Direkt zum Hauptbereich

Eckart Witzigmann – Was bleibt von Christoph Schulte

Rezension

von Sabine Ibing


Eckart Witzigmann – Was bleibt 
von Christoph Schulte

Zwei Bände im hochwertigen Leinenschuber


Für Spiegeleier, die ihrem ursprünglichen Namen ‹Ochsenaugen› ... geschmacklicher Sicht ist das ideale Fett zum Ausbacken Butter, .... Auch das Ei liebt es nicht, wenn es zu schnell gegart wird, sondern möchte seine Metamorphose zum Frühstücksspiegelei allmählich vollziehen. Lassen Sie also ein nussgroßes Stück Butter langsam auf kleiner Flamme zergehen und schlagen Sie das Ei so hinein, dass der Dotter schön in der Mitte der Pfanne zu liegen kommt.
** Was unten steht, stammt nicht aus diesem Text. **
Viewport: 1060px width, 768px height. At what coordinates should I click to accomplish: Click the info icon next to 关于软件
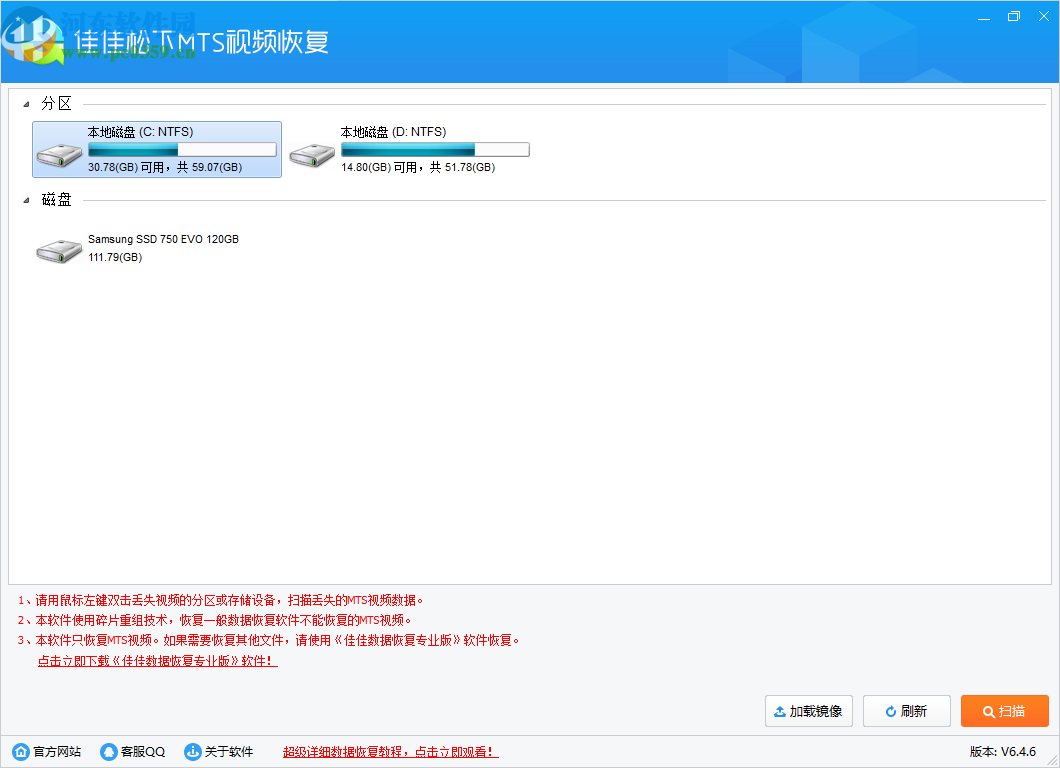point(191,751)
Für die Länge der Garzeit gilt als Faustregel, dass das Eiweiß gestockt sein sollte, während der Dotter unbedingt weich und glasig bleiben muss.

 

GEFÜLLTER ARTISCHOCKENBODEN MIT GAMBAS


In dieser zweibändigen Buchausgabe präsentiert der Eckart Witzigmann seine Lebenserinnerungen und seine berühmtesten Klassiker: Gerichte, mit denen Kulinarik-Geschichte geschrieben wurde! Er ist ein Pionier und Visionär, der die Welt der Kulinarik wie kaum ein anderer Koch geprägt hat. Er etablierte die Nouvelle Cuisine im deutschsprachigen Raum und begründete damit eine neue Schule des Kochens. Zu seinen mittlerweile selbst berühmten Schülern zählen Starköche wie Harald Wohlfahrt, Hans Haas und Roland Trettl. Im ersten Band lässt der Sternekoch Revue passieren: Was ihm wichtig war. Wichtig ist. Und wichtig bleibt. Im zweiten Band, dem dickeren, präsentieren seine Schüler die Witzigmann-Rezepte neu und ergänzen eine eigene Neukreation als Hommage an das Werk des Meisters.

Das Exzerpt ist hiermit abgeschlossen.